The rule fails not on its logic but on the temptations that push teams to skip steps.

"But I want my agent to handle everything." That is how you get a $0.08-per-query bill and a trifecta breach. The fashionable framing is that "smarter models will fix it" — they will not. Agent reliability is bounded by compounding error rates (Module 7), and those compound worse at higher autonomy, not better. A 99%-per-tick agent on a 20-tick task succeeds 82% of the time. Discipline your scope.

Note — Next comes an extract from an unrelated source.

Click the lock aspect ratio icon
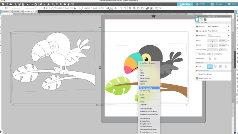The width and height of the screenshot is (238, 134). pyautogui.click(x=75, y=8)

"But agents are exciting." Excitement is not a business case. If a workflow ships in two weeks at 85% reliability and an agent ships in four months at 87%, the workflow is the right answer for almost every product. The 2 points of accuracy do not pay for the four months and the trifecta exposure.

"We have GPT-7, it's smart enough now." Frontier model gains do not erase architectural taxes. A smarter model still pays the 10-tick latency tax, the token-count tax, the loop-budget tax, and the trifecta-surface tax. It pays them less, but it pays them. The decision rule does not change with the model; the thresholds shift slightly.

"We can't enumerate the intents." Often this means the team has not tried hard enough. Look at a week of real queries, cluster them, and the long tail of distinct intents is usually 12–18 — well within workflow range. If the long tail genuinely is unbounded (research tasks, coding tasks, open-ended exploration), step 3 applies.

Mapping the modules onto the rule

Each step of the rule uses vocabulary from the prior modules. The rule is the operational use of the track, not new content.

Step 1 — RAG? Module 4 (retrieval-rag) determines whether your documents cover the answer space. Quality of retrieval and chunking decides whether RAG works at all.
Step 2 — Workflow? Module 3 (workflow-patterns) provides the design pattern — classification, routing, chaining, orchestrator-workers. Module 2 (tool-use) wires the per-handler tools. Module 5 (context-engineering) controls the per-call context budget.
Step 3 — Agent? Module 1 (agent-loop-state) is the architecture; Module 6 (planning-reflection) is the per-tick discipline; Module 7 (evals-diagnostics) is how you measure whether it works; Module 8 (security-trifecta) is what you have to do before you ship.

The decision rule is therefore not a separate framework you have to remember — it is the place where the eight modules cash out into a single choice.

Bridging to the end of the track

You have finished the AI Agents Foundations track. The nine modules cover the loop, tools, workflow patterns, retrieval, context, planning, evals, security, and now the decision rule that ties them together. The path forward is to build the thing — pick a task you actually care about, draw the data-flow graph, run a 50-case eval, pick the simplest design that passes the bar, and ship.

The pieces this track does not cover — observability, harness durability, layered guardrails, deployment, and incident handling — are Track B (Agent Engineering) territory. Foundations qualifies you as prototype-ready; production shipping is a longer apprenticeship. The decision rule above is the same in both contexts. The thresholds shift as the team gains operational maturity, but the question — what is the simplest design that fits the task? — is the one that the discipline of building agents in production rewards on every iteration.

Try it: Stage 5 of the right pane is the interactive decision tree. Walk a sample query through the three checks, watch which branch fires, and try a few of your own. The point of the tree is not to memorize the rule — it is to make the rule fast enough to use in the meeting where someone proposes shipping the wrong design.